▼ Summary
– Starling Bank reported a second consecutive annual decline in profit for the year ending 31 March 2026.
– The profit drop is attributed to additional expected-credit-loss provisions.
– The bank is also dealing with fallout from the BBLS Covid-loan compliance issue from FY25.
– The FCA imposed a £29 million anti-money-laundering fine on the bank.
– Goldman Sachs backs the UK challenger bank.
Starling Bank has posted a second consecutive annual profit decline, weighed down by higher provisions for expected credit losses. The UK-based digital lender, backed by Goldman Sachs, reported its results for the fiscal year ending 31 March 2026 on Thursday, according to Bloomberg. The latest drop follows a turbulent FY25, when the bank was hit by fallout from the Bounce Back Loan Scheme (BBLS) compliance issue and a £29 million fine from the Financial Conduct Authority (FCA) for anti-money-laundering failures.
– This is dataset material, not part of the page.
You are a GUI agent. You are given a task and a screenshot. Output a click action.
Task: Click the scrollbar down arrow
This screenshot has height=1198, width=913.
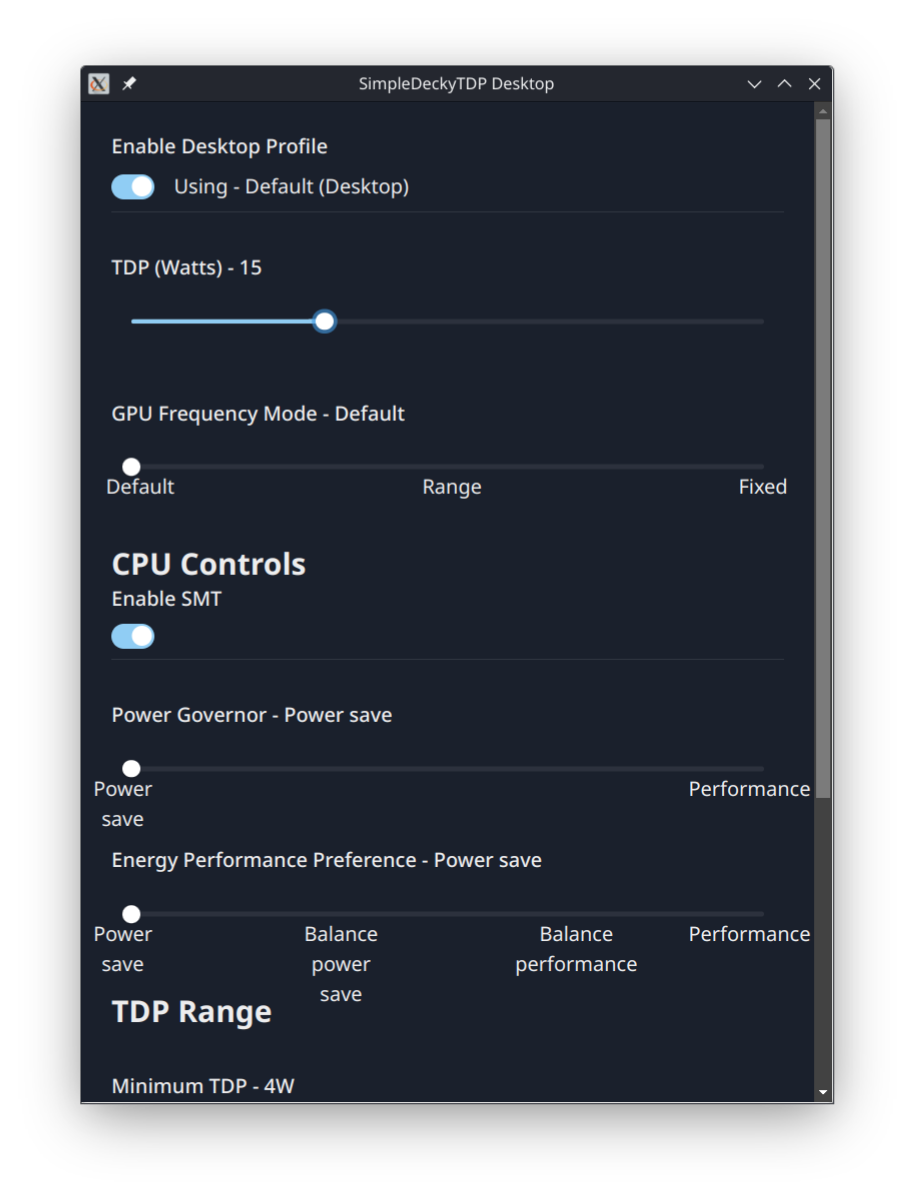pyautogui.click(x=823, y=1092)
The new financial year’s performance reflects additional expected-credit-loss provisions that have cut into earnings. While Starling has rapidly grown its customer base and expanded its product offerings, rising credit risk and regulatory costs continue to pressure the bottom line. The bank’s profitability has now slipped for two straight years, a trend that investors and analysts will watch closely as the lender navigates a more cautious lending environment and heightened scrutiny from UK regulators.